A Mountain Or a Molehill? | Interviews | Creative Loafing Charlotte
Pin It
Submit to Reddit
Favorite

A Mountain Or a Molehill? 

Brokeback looms large, but sleeper hit might Crash the Oscar party

Is the media making a Mountain out of a molehill? Or will the Best Picture chances of the year's Oscar front-runner indeed Crash and burn?

Ever since its bow at the Toronto Film Festival, Brokeback Mountain has been the clear favorite to win the top prize at the 78th Annual Academy Awards ceremony, airing live this Sunday, March 5, on ABC. It swept through the awards season, winning 12 Best Picture prizes (no other film won more than two), and when the Oscar nominations were announced, it led the field with eight citations.

click to enlarge FIELD OF DREAMS Brokeback Mountain, starring Jake Gyllenhaal and Heath Ledger, should emerge triumphant on Oscar night. - KIMBERLY FRENCH / FOCUS FEATURES

Of course, as with any film that simultaneously bucks the trend and becomes too popular, the expected backlash set in. And during the nay-saying, a small whisper started circulating that Crash, last summer's sleeper hit about racial tensions in Los Angeles, could upset the cowboy yarn for the Best Picture Oscar. Led by film critic Roger Ebert, who seemingly spends every waking moment championing Crash (his favorite film of 2005) and who recently compared writer-director Paul Haggis to Charles Dickens(!), the whisper grew into a roar, and now it seems as if Crash might indeed pull off the upset.

Or is that just wishful thinking on the part of its supporters? The "buzz" -- that nebulous entity that's wrong as often as it's right -- claims that LA voters are reacting more strongly to an emotional (detractors would say manipulative) and contemporary story set in their own backyard than a tale that takes place in the high-altitude air of fly-over Wyoming. What's more, the "buzz" also states that Academy voters aren't as liberal as one might expect, and that many members, particularly the older ones, are reluctant to even watch a "gay cowboy" movie, let alone vote for one.

____

### The tasks:
[1] Repeat the passage of the Oscar article between "Brokeback looms large, but" and "with eight citations.", inclusive.
[2] Pick up the article about the Oscar race between Brokeback Mountain and Crash at the point where it stops, and keep writing it.
The entries that follow have no connection to the Oscar article.

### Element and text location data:
____

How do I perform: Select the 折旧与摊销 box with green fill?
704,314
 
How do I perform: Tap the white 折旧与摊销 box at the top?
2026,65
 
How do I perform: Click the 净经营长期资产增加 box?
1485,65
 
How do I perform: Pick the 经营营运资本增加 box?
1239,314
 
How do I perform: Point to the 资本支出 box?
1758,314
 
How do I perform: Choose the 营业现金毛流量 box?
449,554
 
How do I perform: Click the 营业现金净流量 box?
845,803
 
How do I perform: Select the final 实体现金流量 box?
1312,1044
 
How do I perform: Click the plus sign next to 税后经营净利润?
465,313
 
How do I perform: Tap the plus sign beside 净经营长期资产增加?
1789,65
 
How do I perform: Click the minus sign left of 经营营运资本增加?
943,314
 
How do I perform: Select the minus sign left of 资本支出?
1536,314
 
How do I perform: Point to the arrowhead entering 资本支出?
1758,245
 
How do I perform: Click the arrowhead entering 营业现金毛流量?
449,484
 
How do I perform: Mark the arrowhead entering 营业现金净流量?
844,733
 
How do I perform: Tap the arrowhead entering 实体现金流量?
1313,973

____

### The replies:
[1]
Brokeback looms large, but sleeper hit might Crash the Oscar party

Is the media making a Mountain out of a molehill? Or will the Best Picture chances of the year's Oscar front-runner indeed Crash and burn?

Ever since its bow at the Toronto Film Festival, Brokeback Mountain has been the clear favorite to win the top prize at the 78th Annual Academy Awards ceremony, airing live this Sunday, March 5, on ABC. It swept through the awards season, winning 12 Best Picture prizes (no other film won more than two), and when the Oscar nominations were announced, it led the field with eight citations.

[2]
Of course, what the "buzz" isn't taking into account is that Crash isn't exactly a feel-good piffle about nothing; it's about volatile race relations, a subject that, In the Heat of the Night aside, isn't exactly an Academy favorite. After all, this is the group that in 1989 gave the Best Picture Oscar to Driving Miss Daisy, in which a black man is subservient to a white woman, while not even nominating Glory, about heroic blacks during the Civil War, or Do the Right Thing, the Spike Lee masterpiece whose racial complexity makes similar scenes in Crash seem like Sesame Street primers by comparison. This is also the same Academy that loves to lavish buckets of nominations and awards on epic biopics like Gandhi and The Last Emperor yet could only cough up a measly two nominations for Lee's Malcolm X, about as accomplished a biopic as Hollywood has ever produced.

Crash is fine but deeply flawed, and if it wins, history will quickly reveal it as one of the most undeserving films ever to snag the top prize, joining a growing list that already includes the likes of The Greatest Show On Earth, Oliver!, Titanic and Gladiator. Let's hope Academy members think long and hard before marking those ballots.

Here, then, are the contenders in the eight major categories.

BEST ADAPTED SCREENPLAY

Brokeback Mountain, Larry McMurtry, Diana Ossana; Capote, Dan Futterman; The Constant Gardener, Jeffrey Price; A History of Violence, Josh Olson; Munich, Tony Kushner, Eric Roth.

Prediction: Brokeback Mountain. An easy call, even if the Capote script did win as many critics' awards as Brokeback. But the year's most celebrated movie will almost certainly be recognized for its writers, who took Annie Proulx's short story and fleshed it out into a richly textured film. McMurtry's status as a legendary author won't hurt, either.

Preference: The Constant Gardener. It's hard to bypass the Brokeback screenplay, but no other movie this past year engaged my senses as much as this adaptation of the John Le Carre novel. Price juggled a piercing love story, a taut thriller and a scathing political expose -- to marvelous effect.

BEST ORIGINAL SCREENPLAY

Crash, Paul Haggis, Bobby Moresco; Good Night, and Good Luck, George Clooney, Grant Heslov; Match Point, Woody Allen; The Squid and the Whale, Noah Baumbach; Syriana, Stephen Gaghan.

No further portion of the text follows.